The situation got so bad last year park staff started marking wayward deer with coloured paintballs when the creatures chased dogs or stared down children. Ones struck multiple times with paintball markets were removed from the park. But half the painted deer came back. At first the humans assumed aggressive behaviour was limited to females trying to protect fawns hidden in long grass and near garden planter boxes. That theory soon changed.
"It's females without fawns and even young males and there's no natural reason they should be doing that," said Johnston. Rather, aggressiveness has become a learned behaviour. "I think they just think it's fun."
The deer have grown too accustomed to the townspeople and the tourists, who feed them popcorn, candy and sandwiches in exchange for close-up photographs. It was time for a change of tactics.
First, Johnston ordered a raft of new signs to warn people of the danger. A company in Calgary produced four neon-yellow triangles depicting a black stick figure cowering under the raised hoofs of an attacking deer. Three of the signs were promptly stolen. More are on order.
Enter Christine Jobe, who has been training, breeding and working border collies since 1994. She's camped in a trailer in the town. Every morning at 6:30 she takes a few of her dogs on a hazing run of the town, hoping to discourage the deer from fawning. The deer see the dogs and bolt.
Although only in its first week, the hazing seems to be working. The deer bolt by sun up. But they soon come back, forcing Jobe to conduct up to four sweeps of the town per day. The attacks don't tend to start until June — when a confluence of tourists, summering townspeople and mating ungulate hormones proves too heady to avoid conflict.
"I've watched people walking their dogs and they're acting scared. The deer can sense that. The deer know," she said. "It's noticeable, the changed behaviour. They do this little walk.

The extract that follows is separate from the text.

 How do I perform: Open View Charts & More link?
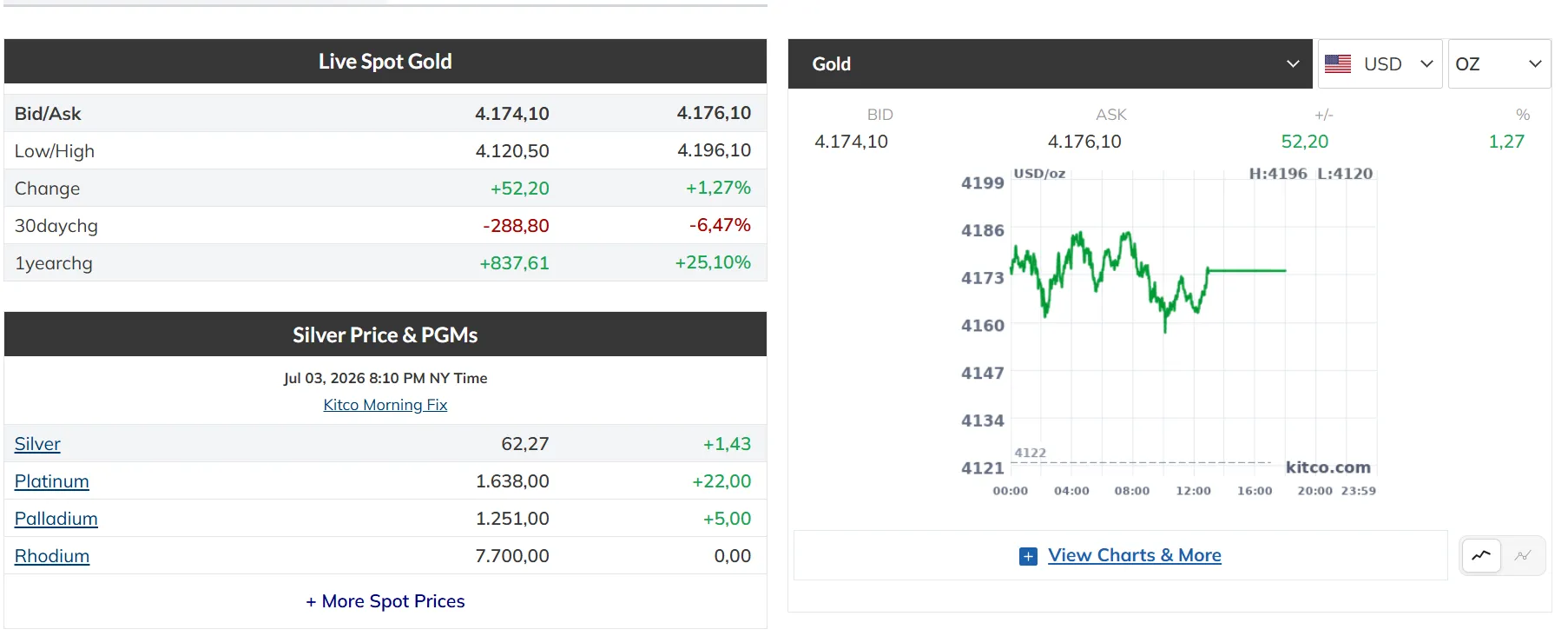[x=1135, y=555]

It's stalking behaviour." Jonhston said the dogs were considered after she saw them successfully run elk out of Banff. The deer have yet to aim a hoof at the face of any of Jobe's collies.

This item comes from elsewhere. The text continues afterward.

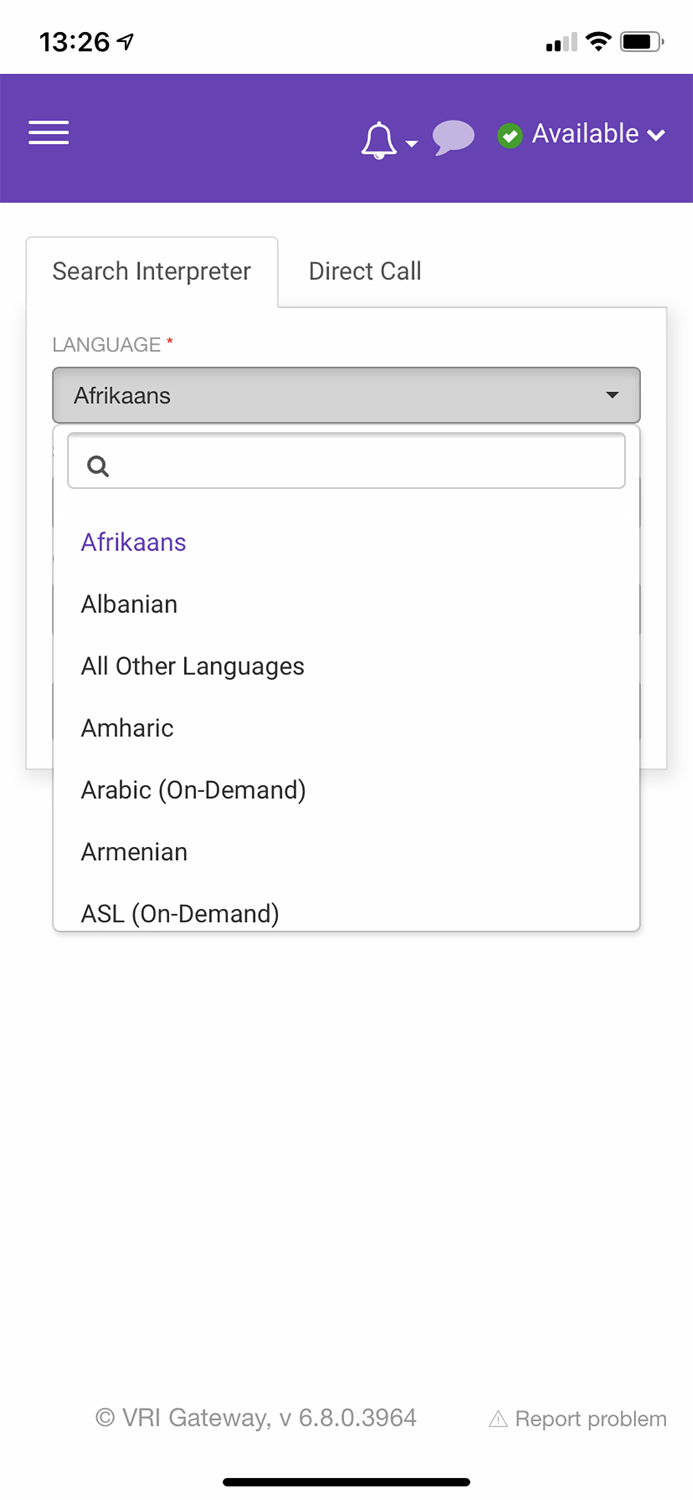Choose Albanian from the list

[129, 604]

Although most townspeople seem happy to see the deer get their comeuppance, shopkeeper and longtime resident Carol Cruickshank worries about disappointing visitors. "I really like seeing deer fawns born in the backyard and the tourists, of course, love them," she said. "I fear that if we chase them all out of town, the tourists will miss seeing them."

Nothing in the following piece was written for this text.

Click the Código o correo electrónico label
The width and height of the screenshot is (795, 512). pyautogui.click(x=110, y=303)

Even the most ardent supporter, however, acknowledges the deer are becoming a problem. "I've been chased many, many times," she said. "Yeah, it's pretty scary when it happens to you, especially when you have a child. The dogs, you can't let them off their leash, but I think it's part of being in the town."
I bet these deer had helicopter parents. "Oh honey, of course no one minds if you kick that human in the head. You just do whatever makes you happy and Mommy will make sure no one interferes. Because rules don't apply to MY precious fawn!!"